**TEXTAUSZUG**.
·····

Die Zerstörung des Kachowka-Staudamms im Süden der Ukraine hat Russland nach Erkenntnissen britischer Geheimdienste veranlasst, große Truppenkontingente an andere Frontabschnitte zu verlegen. Russland rechne am Fluss Dnipro wegen der Überschwemmungen wohl nicht mehr mit einem ukrainischen Angriff, hieß es in London. In der russischen Grenzregion Belgorod gab es durch Beschuss erneut Verletzte.
Die russischen Einheiten, die bisher am östlichen Ufer des Flusses Dnipro stationiert waren, verstärken nach Erkenntnissen aus London nun die Abschnitte im Gebiet Saporischschja und bei Bachmut im Osten. „Darunter sind womöglich Tausende Soldaten der 49. Armee, inklusive der 34. motorisierten Brigade, sowie der Luftlandetruppen und Marineinfanterieeinheiten“, hieß es im täglichen Geheimdienst-Update der Briten weiter.
Der ukrainische Rettungsstab teilte auf seinem Telegram-Kanal mit, der Wasserstand nahe der südukrainischen Stadt Cherson habe sich fast normalisiert. Auf der ukrainisch kontrollierten Seite des Flusses Dnipro wurden bislang 17 Todesopfer gemeldet, auf der von Russland besetzten 35. Trotz des Wasserrückgangs stehen laut den ukrainischen Behörden im gesamten Flutgebiet noch 22 Siedlungen unter Wasser.

·····

**ANGEZEIGTE DATEN**.
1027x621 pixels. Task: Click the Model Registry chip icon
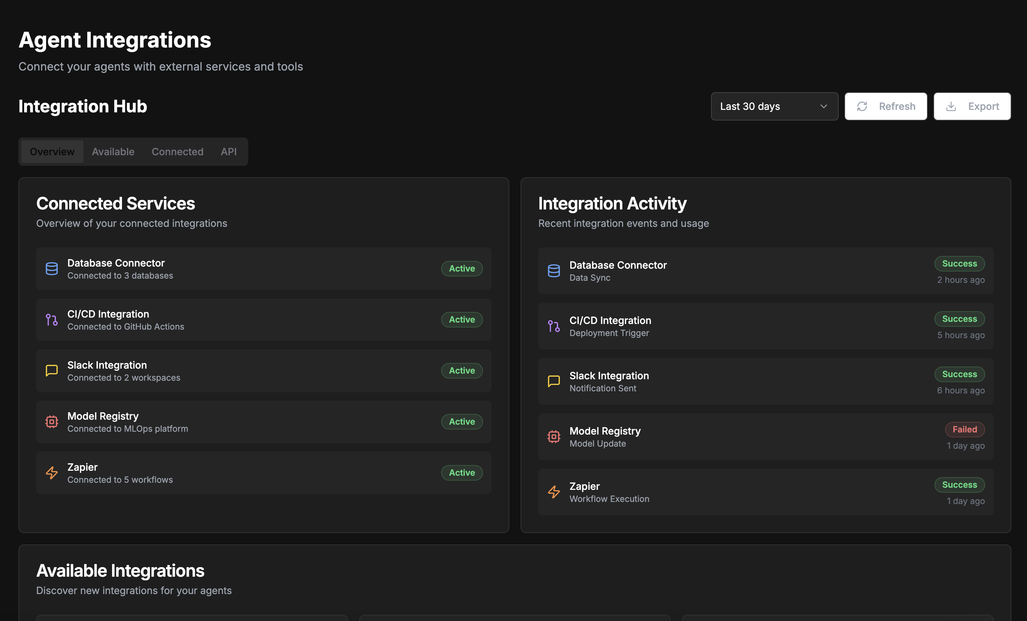[x=52, y=421]

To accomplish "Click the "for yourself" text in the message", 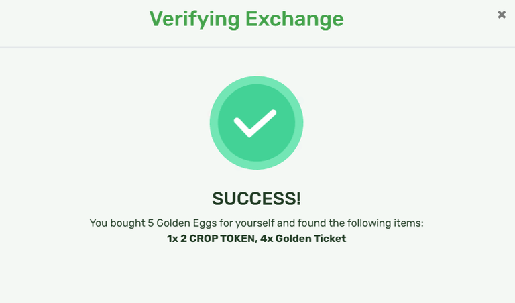I will coord(247,223).
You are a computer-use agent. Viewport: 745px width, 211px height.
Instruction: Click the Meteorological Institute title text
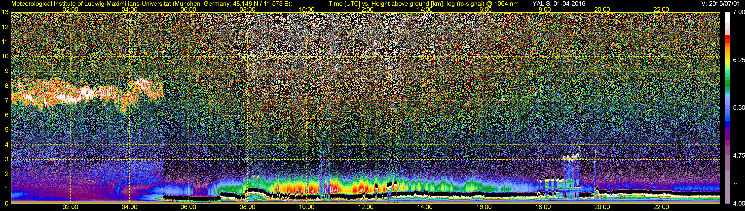[151, 3]
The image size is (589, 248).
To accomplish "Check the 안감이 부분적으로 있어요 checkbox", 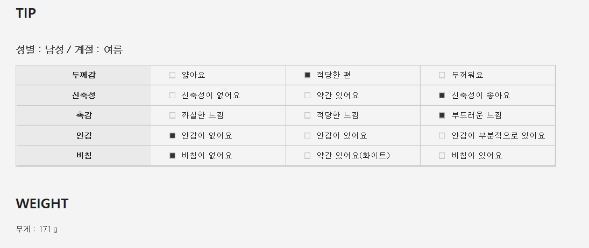I will (442, 136).
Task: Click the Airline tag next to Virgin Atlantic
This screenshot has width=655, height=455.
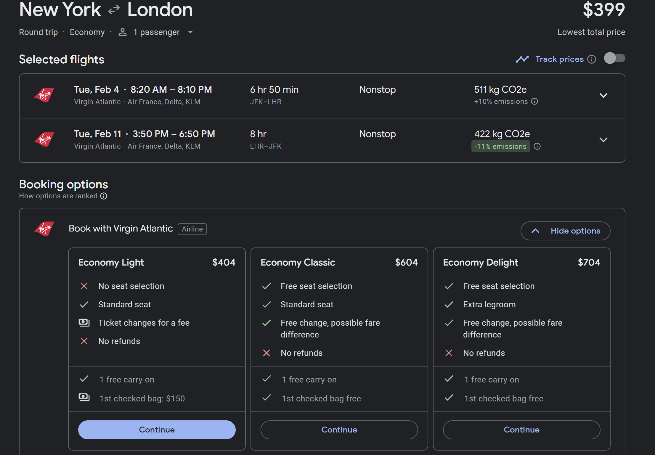Action: (192, 229)
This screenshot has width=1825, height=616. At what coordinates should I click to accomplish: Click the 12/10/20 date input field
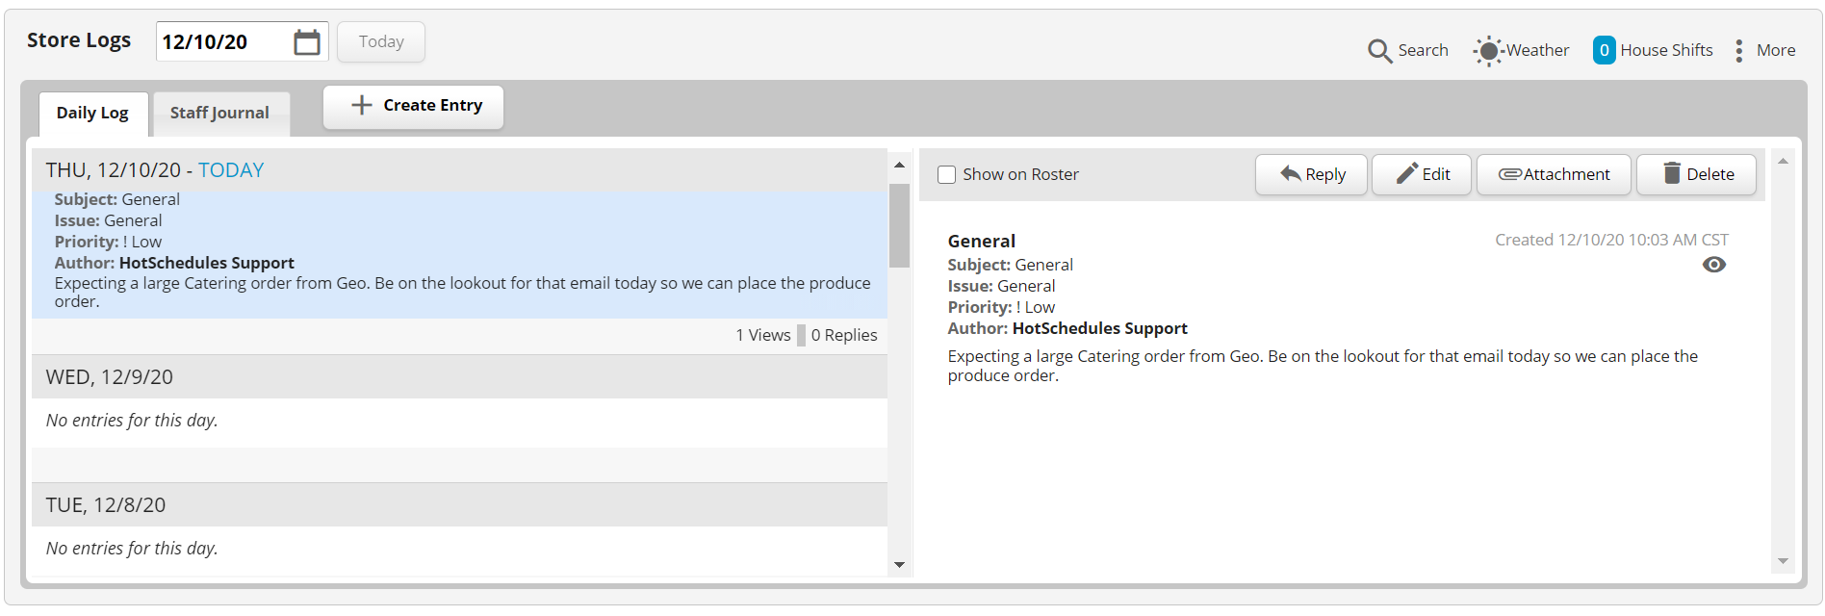coord(223,42)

·····

**GESTELLTE AUFGABE**.
Fassen Sie den Textauszug zur Zerstörung des Kachowka-Staudamms in zwei Sätzen zusammen. Das Material wird hierfür nicht benötigt.

**ERGEBNIS**.
Nach Erkenntnissen britischer Geheimdienste hat Russland nach der Zerstörung des Kachowka-Staudamms Einheiten vom östlichen Dnipro-Ufer, womöglich Tausende Soldaten, in das Gebiet Saporischschja und nach Bachmut verlegt und rechnet am Dnipro wegen der Überschwemmungen wohl nicht mehr mit einem ukrainischen Angriff. Nahe Cherson hat sich der Wasserstand laut ukrainischem Rettungsstab fast normalisiert, doch stehen noch 22 Siedlungen unter Wasser, und gemeldet wurden 17 Todesopfer auf der ukrainisch kontrollierten und 35 auf der russisch besetzten Seite.